In what might be the first study to report continuous measurements of net CO2 exchange of urban vegetation and soils over a full year or more, scientists from UC Santa Barbara and the University of Minnesota conclude that not only is vegetation important in the uptake of the greenhouse gas, but also that different types of vegetation play different roles.Their findings will be published July 4 in the current issue of the Journal of Geophysical Research — Biogeosciences, a publication of the American Geophysical Union. “There has been little research of this type in the urban landscape,” said Joe McFadden, an associate professor in the UC Santa Barbara Department of Geography, and a co-author of the study. While continuous CO2 measurements have been made in natural ecosystems all around the globe, only in the past few years have researchers attempted to use them in developed areas such as cities and suburbs, which often contain large amounts of green space.

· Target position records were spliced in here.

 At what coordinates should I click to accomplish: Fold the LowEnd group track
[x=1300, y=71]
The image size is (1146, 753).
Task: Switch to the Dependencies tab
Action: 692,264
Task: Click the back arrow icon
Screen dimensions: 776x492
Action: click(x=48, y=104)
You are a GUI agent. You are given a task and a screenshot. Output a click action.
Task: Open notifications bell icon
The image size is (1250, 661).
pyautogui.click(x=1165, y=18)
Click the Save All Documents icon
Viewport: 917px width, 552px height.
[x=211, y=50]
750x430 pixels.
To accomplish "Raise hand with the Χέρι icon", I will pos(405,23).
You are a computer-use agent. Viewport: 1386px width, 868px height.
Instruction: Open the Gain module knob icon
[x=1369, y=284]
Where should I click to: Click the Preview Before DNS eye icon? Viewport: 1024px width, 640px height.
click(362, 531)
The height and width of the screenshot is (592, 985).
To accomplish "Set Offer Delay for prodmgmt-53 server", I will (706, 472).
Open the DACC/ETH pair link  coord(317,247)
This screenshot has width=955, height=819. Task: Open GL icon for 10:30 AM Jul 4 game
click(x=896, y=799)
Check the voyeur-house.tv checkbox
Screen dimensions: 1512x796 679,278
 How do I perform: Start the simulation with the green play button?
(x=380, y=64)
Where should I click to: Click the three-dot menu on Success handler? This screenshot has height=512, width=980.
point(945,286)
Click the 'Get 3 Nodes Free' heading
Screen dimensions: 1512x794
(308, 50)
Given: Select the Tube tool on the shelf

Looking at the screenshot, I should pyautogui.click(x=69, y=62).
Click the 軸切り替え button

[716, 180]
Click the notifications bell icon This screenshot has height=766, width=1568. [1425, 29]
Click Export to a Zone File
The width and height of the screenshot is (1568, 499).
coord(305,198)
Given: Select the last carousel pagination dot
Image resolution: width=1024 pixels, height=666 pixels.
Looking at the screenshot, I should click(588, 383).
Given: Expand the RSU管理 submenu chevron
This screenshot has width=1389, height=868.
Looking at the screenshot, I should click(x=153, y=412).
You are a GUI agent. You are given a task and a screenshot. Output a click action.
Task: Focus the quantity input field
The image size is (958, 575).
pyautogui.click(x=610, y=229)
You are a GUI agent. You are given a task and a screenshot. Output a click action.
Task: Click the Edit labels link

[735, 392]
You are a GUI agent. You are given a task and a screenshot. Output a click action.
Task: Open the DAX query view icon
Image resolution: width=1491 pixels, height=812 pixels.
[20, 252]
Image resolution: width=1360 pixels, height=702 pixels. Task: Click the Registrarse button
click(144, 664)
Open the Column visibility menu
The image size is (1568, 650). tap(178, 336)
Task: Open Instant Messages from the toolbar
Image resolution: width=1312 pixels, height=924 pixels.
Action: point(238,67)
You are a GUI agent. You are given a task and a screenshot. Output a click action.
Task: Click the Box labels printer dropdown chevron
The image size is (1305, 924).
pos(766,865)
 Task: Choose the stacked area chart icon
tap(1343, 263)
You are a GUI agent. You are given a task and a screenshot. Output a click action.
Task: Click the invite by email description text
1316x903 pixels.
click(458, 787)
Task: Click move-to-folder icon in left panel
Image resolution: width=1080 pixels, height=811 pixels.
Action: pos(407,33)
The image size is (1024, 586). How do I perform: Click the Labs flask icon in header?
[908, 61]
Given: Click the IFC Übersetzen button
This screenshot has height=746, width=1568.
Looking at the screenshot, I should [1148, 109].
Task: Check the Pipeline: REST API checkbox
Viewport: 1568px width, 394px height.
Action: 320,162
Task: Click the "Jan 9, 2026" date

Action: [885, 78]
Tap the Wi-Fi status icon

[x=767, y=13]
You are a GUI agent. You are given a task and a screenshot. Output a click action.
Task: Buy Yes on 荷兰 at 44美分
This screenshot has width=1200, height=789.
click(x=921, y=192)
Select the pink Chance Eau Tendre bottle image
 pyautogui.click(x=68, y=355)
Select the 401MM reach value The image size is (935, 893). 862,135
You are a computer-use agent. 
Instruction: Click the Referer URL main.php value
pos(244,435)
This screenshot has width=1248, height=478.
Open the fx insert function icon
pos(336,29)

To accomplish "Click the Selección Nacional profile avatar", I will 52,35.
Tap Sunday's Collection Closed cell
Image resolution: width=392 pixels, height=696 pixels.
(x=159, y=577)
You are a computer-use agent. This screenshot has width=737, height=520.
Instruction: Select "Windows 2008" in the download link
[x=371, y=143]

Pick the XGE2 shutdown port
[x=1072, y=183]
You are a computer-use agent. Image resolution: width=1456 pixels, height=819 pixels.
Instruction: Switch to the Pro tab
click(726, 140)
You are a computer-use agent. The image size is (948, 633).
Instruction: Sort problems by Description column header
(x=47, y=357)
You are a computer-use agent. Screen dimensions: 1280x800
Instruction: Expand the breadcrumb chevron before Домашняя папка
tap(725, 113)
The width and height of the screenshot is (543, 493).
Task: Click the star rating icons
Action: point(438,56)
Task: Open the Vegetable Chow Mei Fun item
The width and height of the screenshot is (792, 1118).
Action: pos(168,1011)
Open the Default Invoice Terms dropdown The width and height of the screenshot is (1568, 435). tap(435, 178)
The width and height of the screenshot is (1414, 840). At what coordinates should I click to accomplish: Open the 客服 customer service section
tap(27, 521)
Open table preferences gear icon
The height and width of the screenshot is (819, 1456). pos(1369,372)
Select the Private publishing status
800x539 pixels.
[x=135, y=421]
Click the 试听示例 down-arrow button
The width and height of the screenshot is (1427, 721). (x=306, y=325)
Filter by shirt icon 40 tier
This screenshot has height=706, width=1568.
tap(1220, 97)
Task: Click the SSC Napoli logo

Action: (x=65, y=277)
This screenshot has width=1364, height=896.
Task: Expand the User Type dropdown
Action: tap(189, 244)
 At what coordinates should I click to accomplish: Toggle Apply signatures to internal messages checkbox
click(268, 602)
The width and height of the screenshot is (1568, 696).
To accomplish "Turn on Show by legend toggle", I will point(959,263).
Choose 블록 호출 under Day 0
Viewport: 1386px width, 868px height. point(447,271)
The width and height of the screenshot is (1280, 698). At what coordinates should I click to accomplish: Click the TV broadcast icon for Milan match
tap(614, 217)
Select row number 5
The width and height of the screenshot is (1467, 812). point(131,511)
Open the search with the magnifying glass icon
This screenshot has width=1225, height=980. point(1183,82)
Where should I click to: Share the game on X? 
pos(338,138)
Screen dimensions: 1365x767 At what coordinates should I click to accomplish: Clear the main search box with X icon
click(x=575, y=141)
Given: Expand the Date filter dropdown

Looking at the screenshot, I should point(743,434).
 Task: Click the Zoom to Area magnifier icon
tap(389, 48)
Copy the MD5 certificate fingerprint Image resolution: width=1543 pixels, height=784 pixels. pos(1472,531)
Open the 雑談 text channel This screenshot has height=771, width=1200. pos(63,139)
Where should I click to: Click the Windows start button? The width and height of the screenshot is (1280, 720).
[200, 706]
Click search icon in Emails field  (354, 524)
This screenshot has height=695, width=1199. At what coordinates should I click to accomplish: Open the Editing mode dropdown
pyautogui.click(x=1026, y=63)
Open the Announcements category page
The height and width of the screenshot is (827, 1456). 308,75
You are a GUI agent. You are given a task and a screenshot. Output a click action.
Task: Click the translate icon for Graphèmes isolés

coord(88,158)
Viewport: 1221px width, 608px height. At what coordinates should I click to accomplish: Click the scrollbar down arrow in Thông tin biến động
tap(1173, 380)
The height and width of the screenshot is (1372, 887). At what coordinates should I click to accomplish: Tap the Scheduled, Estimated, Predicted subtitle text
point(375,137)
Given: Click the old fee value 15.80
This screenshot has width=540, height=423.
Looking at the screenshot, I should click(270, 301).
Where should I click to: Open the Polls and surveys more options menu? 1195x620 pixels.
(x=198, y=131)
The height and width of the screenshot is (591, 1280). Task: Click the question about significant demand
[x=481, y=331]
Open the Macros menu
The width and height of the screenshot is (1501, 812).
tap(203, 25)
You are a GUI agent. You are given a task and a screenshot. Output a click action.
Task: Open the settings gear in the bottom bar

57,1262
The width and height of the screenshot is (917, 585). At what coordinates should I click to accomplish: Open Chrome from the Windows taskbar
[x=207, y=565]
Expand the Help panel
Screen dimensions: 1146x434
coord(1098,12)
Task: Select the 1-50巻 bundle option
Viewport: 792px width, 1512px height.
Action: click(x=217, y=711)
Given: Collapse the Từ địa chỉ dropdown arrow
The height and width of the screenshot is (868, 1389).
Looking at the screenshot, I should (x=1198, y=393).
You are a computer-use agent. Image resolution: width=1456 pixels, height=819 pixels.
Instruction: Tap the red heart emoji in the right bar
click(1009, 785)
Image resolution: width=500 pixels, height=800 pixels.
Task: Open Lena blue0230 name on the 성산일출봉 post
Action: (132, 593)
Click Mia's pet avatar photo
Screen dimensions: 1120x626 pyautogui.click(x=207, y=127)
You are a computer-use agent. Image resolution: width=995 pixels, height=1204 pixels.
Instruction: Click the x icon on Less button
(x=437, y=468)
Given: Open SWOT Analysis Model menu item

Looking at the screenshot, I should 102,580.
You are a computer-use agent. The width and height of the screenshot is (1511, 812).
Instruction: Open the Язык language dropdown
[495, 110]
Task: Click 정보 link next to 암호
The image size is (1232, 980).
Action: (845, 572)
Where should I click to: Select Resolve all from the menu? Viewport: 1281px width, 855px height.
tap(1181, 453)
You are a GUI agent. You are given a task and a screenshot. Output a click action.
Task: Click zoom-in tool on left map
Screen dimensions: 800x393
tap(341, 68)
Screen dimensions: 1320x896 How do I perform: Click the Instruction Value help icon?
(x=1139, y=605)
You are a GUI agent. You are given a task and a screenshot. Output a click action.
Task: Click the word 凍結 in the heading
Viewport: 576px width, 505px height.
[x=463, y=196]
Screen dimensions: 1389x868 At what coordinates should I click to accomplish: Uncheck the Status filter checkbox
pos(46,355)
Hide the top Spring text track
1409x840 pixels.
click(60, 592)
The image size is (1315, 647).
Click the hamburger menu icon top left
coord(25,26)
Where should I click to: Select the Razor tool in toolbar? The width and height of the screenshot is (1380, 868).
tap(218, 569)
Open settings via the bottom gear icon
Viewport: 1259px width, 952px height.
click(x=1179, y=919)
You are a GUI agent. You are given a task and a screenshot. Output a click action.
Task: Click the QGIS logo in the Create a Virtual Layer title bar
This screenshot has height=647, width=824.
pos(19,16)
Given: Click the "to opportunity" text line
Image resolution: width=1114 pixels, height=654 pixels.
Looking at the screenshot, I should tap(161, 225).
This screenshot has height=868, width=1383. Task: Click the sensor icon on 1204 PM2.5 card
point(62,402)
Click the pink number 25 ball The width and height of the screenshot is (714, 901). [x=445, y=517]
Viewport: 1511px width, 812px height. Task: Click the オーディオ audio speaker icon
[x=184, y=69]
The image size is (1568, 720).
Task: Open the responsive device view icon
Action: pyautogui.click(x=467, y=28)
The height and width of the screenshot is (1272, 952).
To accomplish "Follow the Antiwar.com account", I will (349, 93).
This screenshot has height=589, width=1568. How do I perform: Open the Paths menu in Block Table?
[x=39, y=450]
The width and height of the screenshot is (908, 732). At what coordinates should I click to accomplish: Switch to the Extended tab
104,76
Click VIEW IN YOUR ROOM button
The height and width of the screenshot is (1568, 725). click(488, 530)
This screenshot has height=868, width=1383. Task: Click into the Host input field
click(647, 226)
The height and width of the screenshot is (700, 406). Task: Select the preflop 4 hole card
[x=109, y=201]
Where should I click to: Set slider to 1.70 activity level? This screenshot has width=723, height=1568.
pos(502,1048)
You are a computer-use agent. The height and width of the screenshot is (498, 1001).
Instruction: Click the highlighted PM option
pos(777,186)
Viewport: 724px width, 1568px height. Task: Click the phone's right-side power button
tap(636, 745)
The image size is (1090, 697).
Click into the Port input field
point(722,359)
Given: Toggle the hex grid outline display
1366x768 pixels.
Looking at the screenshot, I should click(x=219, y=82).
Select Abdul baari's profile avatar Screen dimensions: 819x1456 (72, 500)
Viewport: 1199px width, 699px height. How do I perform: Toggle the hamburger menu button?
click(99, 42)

“The net exchange of CO2 between the land and the atmosphere is determined by the balance between things that release CO2, such as burning fossil fuels and respiration of living organisms, and the uptake of CO2 by plant photosynthesis,” said first author Emily Peters, from the University of Minnesota. Using a method of measuring CO2 exchange that involves placing sensors high above the ground to record tiny changes in CO2, temperature, water vapor and wind, McFadden and Peters set out to monitor the suburbs just outside of St. Paul, Minn., a place with distinct seasonal changes and enough rainfall for plants to grow without irrigation. “The question was: Can we see what the green space is doing against the backdrop of human activities?” said McFadden. The researchers found that typical suburban greenery, such as trees and lawns, played significant roles with respect to CO2 uptake. For nine months out of the year, the suburban landscape was a source of CO2 to the atmosphere; but during the summer, the carbon uptake by vegetation was large enough to balance out fossil fuel emissions of carbon within the neighborhood. Compared to the natural landscape outside the city, the peak daily uptake of CO2 in the suburbs would have been at the low end uptake for a hardwood forest in the region.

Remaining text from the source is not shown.